* GIVEN ENTRIES *
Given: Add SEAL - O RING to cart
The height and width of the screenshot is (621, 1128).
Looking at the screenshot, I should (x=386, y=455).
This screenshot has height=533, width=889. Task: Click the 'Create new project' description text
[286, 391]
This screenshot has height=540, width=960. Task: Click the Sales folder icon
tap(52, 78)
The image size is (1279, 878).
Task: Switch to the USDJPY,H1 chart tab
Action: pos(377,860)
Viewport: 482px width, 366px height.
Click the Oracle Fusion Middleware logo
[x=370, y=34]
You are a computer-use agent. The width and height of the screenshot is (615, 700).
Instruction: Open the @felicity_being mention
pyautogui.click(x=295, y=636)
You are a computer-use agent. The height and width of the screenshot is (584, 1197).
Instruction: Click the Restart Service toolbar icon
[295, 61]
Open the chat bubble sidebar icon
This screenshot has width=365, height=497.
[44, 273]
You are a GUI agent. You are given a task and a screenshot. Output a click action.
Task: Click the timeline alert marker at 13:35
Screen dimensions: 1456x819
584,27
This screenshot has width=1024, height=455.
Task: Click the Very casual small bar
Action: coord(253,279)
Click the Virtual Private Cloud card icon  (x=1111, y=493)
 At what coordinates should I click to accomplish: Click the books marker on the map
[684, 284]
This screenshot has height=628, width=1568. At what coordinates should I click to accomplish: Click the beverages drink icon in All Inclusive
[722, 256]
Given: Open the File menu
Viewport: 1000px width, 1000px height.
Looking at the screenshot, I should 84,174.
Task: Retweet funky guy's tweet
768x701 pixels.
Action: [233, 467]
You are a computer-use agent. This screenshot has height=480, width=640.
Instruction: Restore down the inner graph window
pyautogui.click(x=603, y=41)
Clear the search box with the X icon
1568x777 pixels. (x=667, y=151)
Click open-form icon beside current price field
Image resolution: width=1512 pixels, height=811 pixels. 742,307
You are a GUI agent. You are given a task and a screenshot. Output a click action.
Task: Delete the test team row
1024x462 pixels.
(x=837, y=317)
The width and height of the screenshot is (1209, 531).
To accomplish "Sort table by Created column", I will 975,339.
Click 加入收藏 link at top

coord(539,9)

* PROMPT *
Can you rewrite every one of the records above as a numbered list, one line per item, with the blank lines dropped?

* WRITTEN RESPONSE *
1. Given: Add SEAL - O RING to cart
2. The height and width of the screenshot is (621, 1128).
3. Looking at the screenshot, I should (x=386, y=455).
4. This screenshot has height=533, width=889. Task: Click the 'Create new project' description text
5. [286, 391]
6. This screenshot has height=540, width=960. Task: Click the Sales folder icon
7. tap(52, 78)
8. The image size is (1279, 878).
9. Task: Switch to the USDJPY,H1 chart tab
10. Action: pos(377,860)
11. Viewport: 482px width, 366px height.
12. Click the Oracle Fusion Middleware logo
13. [x=370, y=34]
14. You are a computer-use agent. The width and height of the screenshot is (615, 700).
15. Instruction: Open the @felicity_being mention
16. pyautogui.click(x=295, y=636)
17. You are a computer-use agent. The height and width of the screenshot is (584, 1197).
18. Instruction: Click the Restart Service toolbar icon
19. [295, 61]
20. Open the chat bubble sidebar icon
21. This screenshot has width=365, height=497.
22. [44, 273]
23. You are a GUI agent. You are given a task and a screenshot. Output a click action.
24. Task: Click the timeline alert marker at 13:35
25. Screen dimensions: 1456x819
26. 584,27
27. This screenshot has width=1024, height=455.
28. Task: Click the Very casual small bar
29. Action: coord(253,279)
30. Click the Virtual Private Cloud card icon  (x=1111, y=493)
31.  At what coordinates should I click to accomplish: Click the books marker on the map
32. [684, 284]
33. This screenshot has height=628, width=1568. At what coordinates should I click to accomplish: Click the beverages drink icon in All Inclusive
34. [722, 256]
35. Given: Open the File menu
36. Viewport: 1000px width, 1000px height.
37. Looking at the screenshot, I should 84,174.
38. Task: Retweet funky guy's tweet
39. 768x701 pixels.
40. Action: [233, 467]
41. You are a computer-use agent. This screenshot has height=480, width=640.
42. Instruction: Restore down the inner graph window
43. pyautogui.click(x=603, y=41)
44. Clear the search box with the X icon
45. 1568x777 pixels. (x=667, y=151)
46. Click open-form icon beside current price field
47. Image resolution: width=1512 pixels, height=811 pixels. 742,307
48. You are a GUI agent. You are given a task and a screenshot. Output a click action.
49. Task: Delete the test team row
50. 1024x462 pixels.
51. (x=837, y=317)
52. The width and height of the screenshot is (1209, 531).
53. To accomplish "Sort table by Created column", I will 975,339.
54. Click 加入收藏 link at top
55. coord(539,9)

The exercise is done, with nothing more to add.